## Problem statement
Pick out every line in the listing below that contains the word "Task", and copy each of those lines.
** BEGIN Records supplied **
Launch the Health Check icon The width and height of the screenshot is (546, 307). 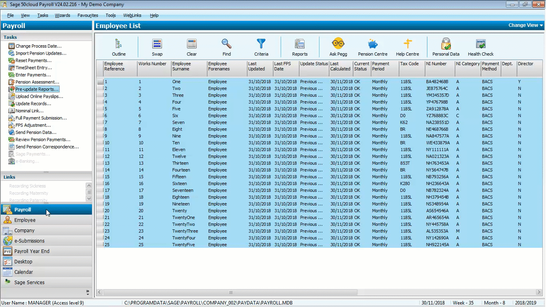coord(480,44)
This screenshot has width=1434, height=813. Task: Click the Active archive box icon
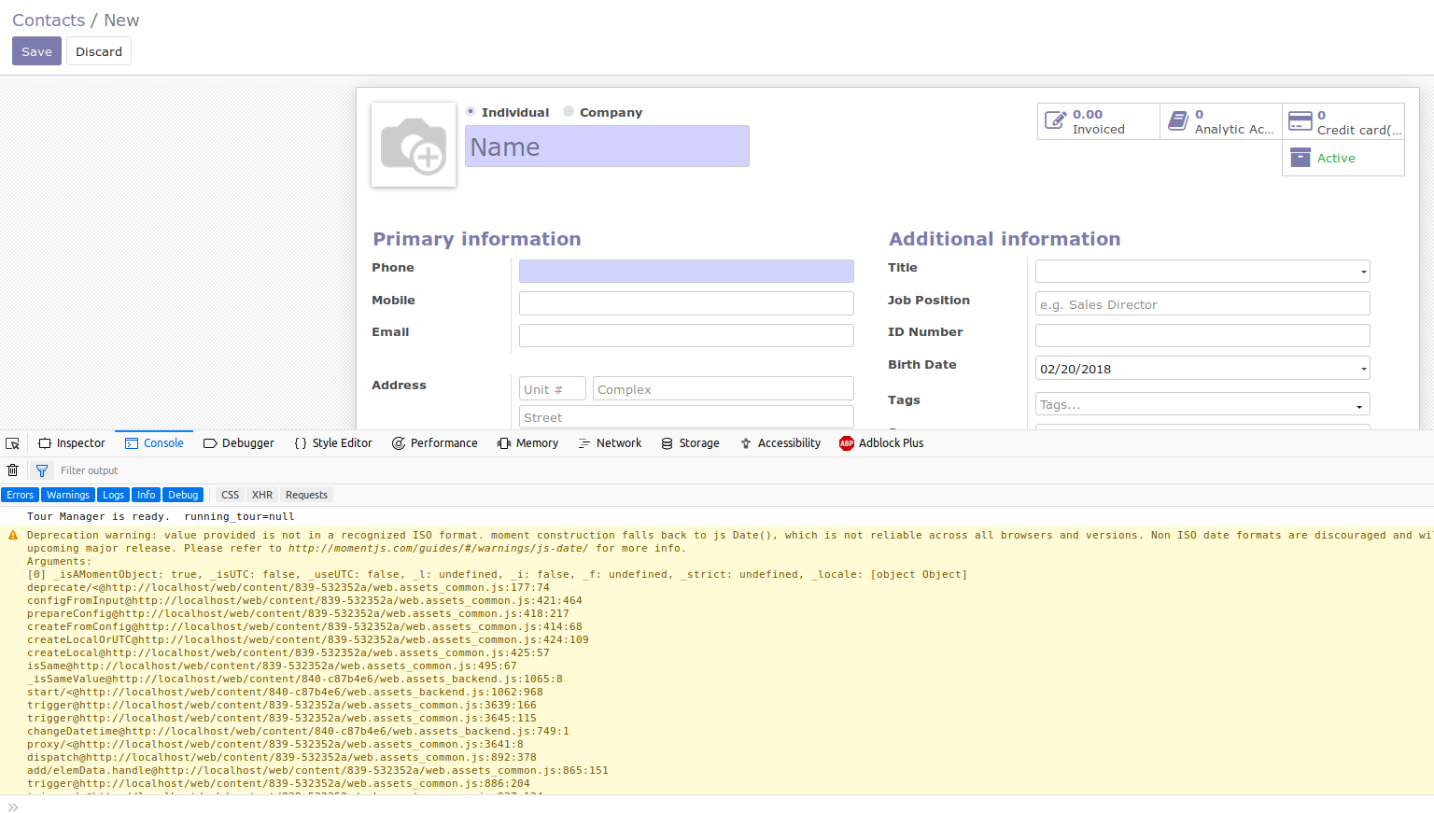click(1300, 157)
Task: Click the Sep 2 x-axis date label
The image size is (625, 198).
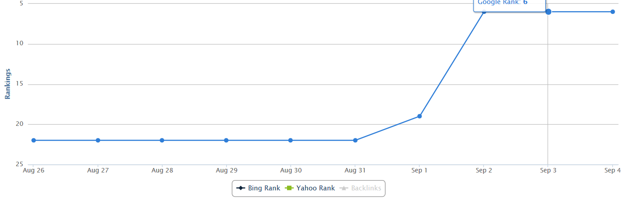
** END Records supplied **
## Full response
This screenshot has width=1434, height=813. Task: Click the Active archive box icon
Task: Click the Sep 2 x-axis date label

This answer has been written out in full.